One of the most special places I’ve been to while on my break before work is Baker Beach, very close to our place (we live a few miles from the ocean), a beautiful beach at the head of Golden Gate. Warm white thick sand, cold water, and an unbelievable view of the entire bridge. We walked across the entire expanse of the beach, to make it to the cove of rocks, whose rugged, slippery qualities felt great on our bare feet as we climbed them. This is also the nude area of the beach, and it’s funny, it was mostly men who went without clothing. (In Greece we’d noticed it was mostly women, never any men). I felt happy standing on those rocks facing a sun that was on the edge of setting but still draping the water with its warmth and shine.
Then there are the places outside of San Francisco that have been great too. A few of us from high school and a couple new friends took a trip to the Takara Sake Museum in Berkeley. We watched a short video on how sake is made, and the different types; glimpsed part of the sake factory; viewed sake-making tools. There is something satisfying about knowing something about what you’re consuming. We sampled six different kinds of sake. First we had classic sho chiku bai, their most popular sake. It was hot (temperature wise), and dry and faintly sweet.
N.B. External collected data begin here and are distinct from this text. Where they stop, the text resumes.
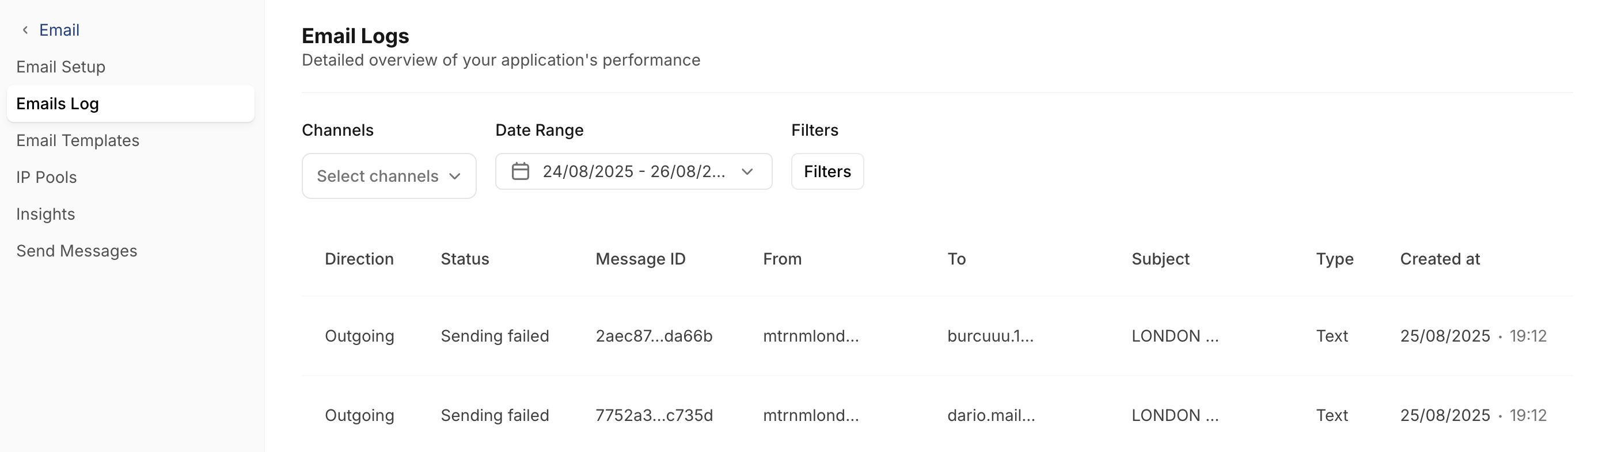This screenshot has height=452, width=1610.
Task: Select Emails Log in sidebar
Action: point(58,104)
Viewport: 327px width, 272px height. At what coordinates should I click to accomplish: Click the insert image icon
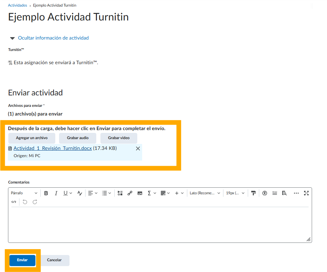pos(140,193)
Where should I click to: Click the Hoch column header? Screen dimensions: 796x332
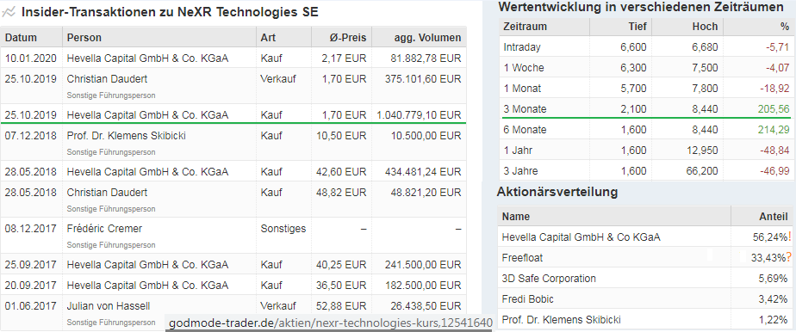coord(705,27)
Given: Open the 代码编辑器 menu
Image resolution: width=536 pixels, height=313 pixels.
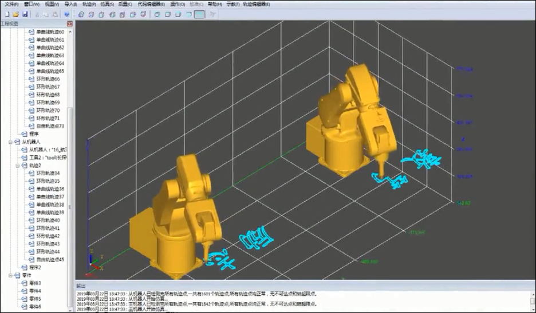Looking at the screenshot, I should [151, 4].
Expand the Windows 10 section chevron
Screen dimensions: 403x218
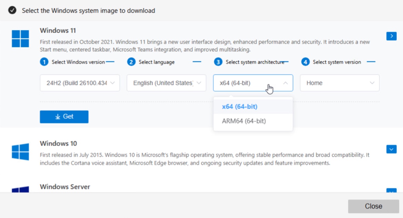click(x=391, y=149)
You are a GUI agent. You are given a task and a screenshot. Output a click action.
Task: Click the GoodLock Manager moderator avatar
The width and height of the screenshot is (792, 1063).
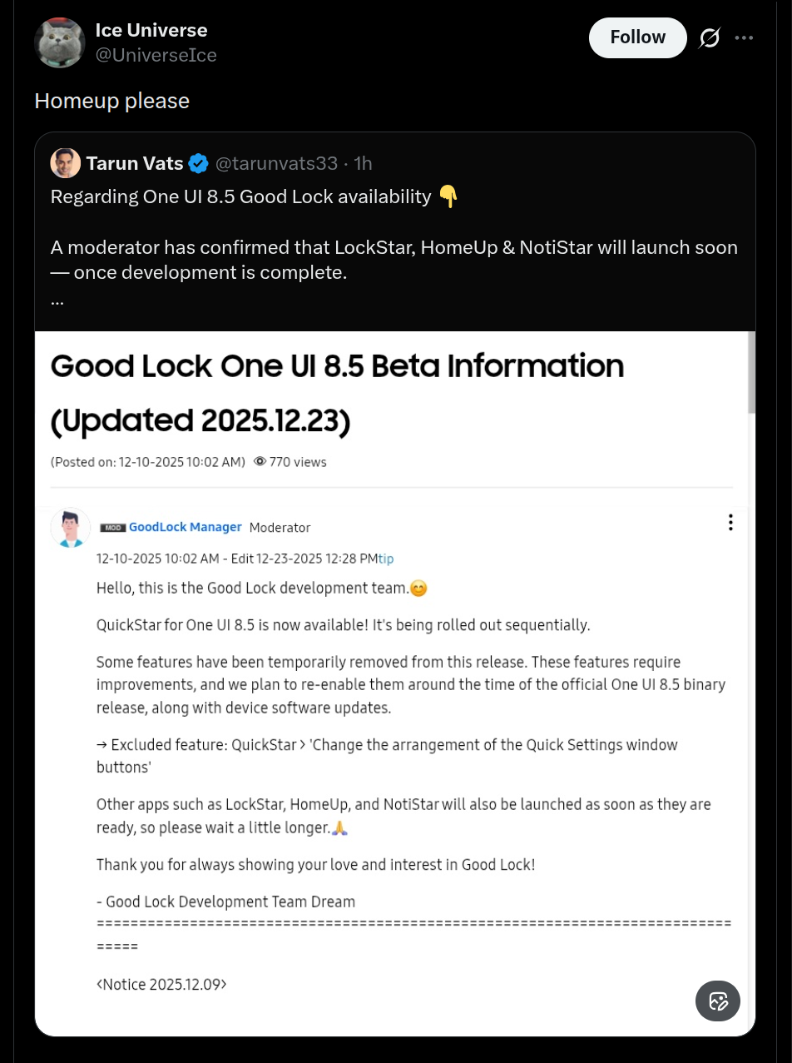pos(70,528)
Next was Ginjo, which was one of our favorites. It’s made from really well-polished rice (apparently, 50% instead of the normal 30% polished), so it has a delicate texture and flavor. Served cold, it felt nice travelling down your throat and into your stomach, and very crisp. Then we had flavored sake! Out of a choice of plum, lychee, green apple and raspberry, I had lychee (smelled just like the fruit) and apple (tasted like candy). We also had nama sake, which isn’t made by pasteurization like the others but by filterization. It had a very distinct taste (the details of which I can’t remember) and strong smell. Next was nigori creme de sake. Nigori is unfiltered sake, so it was a murky white color instead of the usual clear. It was textury and richer than the others. Finally we had plum koshu which was very very sweet, but had more alcohol than the flavored sake.
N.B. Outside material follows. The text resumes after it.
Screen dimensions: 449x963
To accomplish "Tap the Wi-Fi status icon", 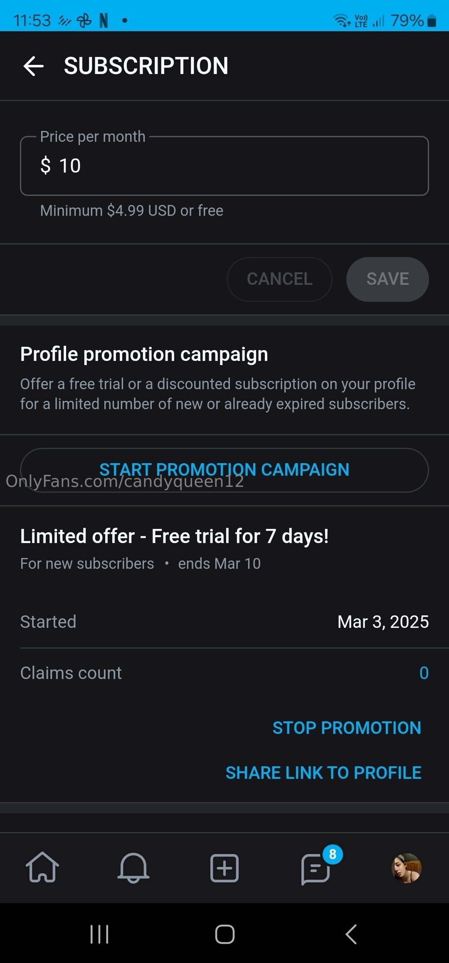I will click(x=342, y=20).

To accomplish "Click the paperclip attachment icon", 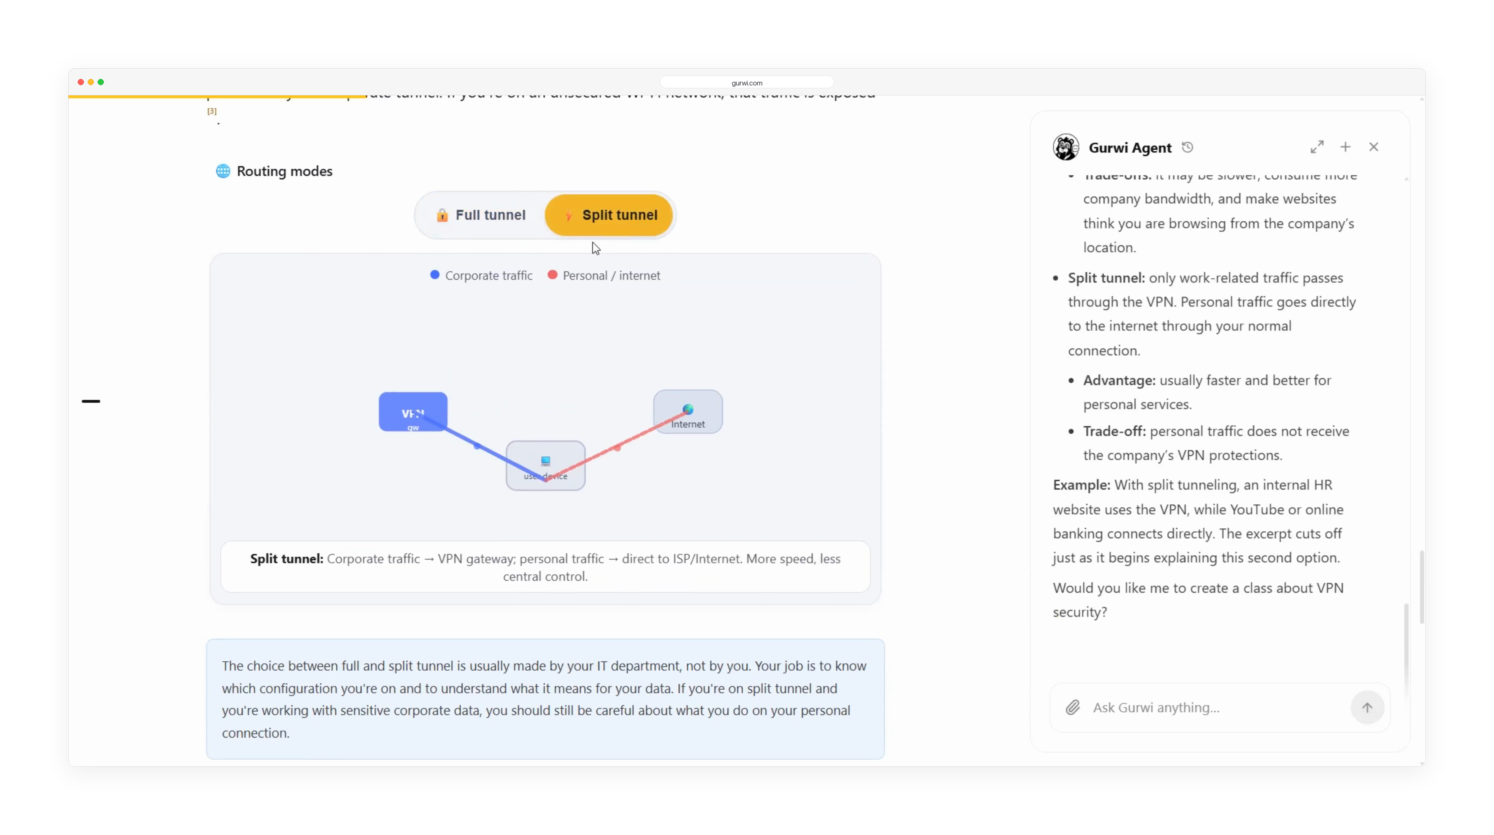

Today I went to the Gilroy Garlic Festival with Steph and her mom. I can see where Steph inherits her silliness. It was so funny watching her mom impulsively gravitate to the foods and goodies that caught her fancy, and she was as excited about garlic ice cream as I was. We had garlic pasta, sausages, shrimp, mushrooms, and escargot. We had four different flavors of garlic ice cream: vanilla, pistachio, almond and chocolate. Gilroy is a funny town with lots of farmland, and we enjoyed the dry yellow landscape. We joked about how the dirt roads we had to go through to get parking had just been freshly dug out of the land for the festival, but I think underneath the humor was a wistful appreciation for the simple life of tilling land and producing crops.
I feel welcome here, and not because the Bay Area is my home--that concept of home as a place has been growing increasingly fuzzy for everyone. But because strangers (including the man walking through residential SF with a parakeet on his shoulder) smile back at me, because cars stop for pedestrians (even though they are perceptibly slower here), because a lady offered me money for bus fare (and in Haight, people offered us wine and crack). And mostly because the sun and hills and roads seem to love me back.
Will me and this city be enough to heal and grow over the next year? It’s too soon to actually feel the truth of it yet, but I build and rebuild faith that it will be.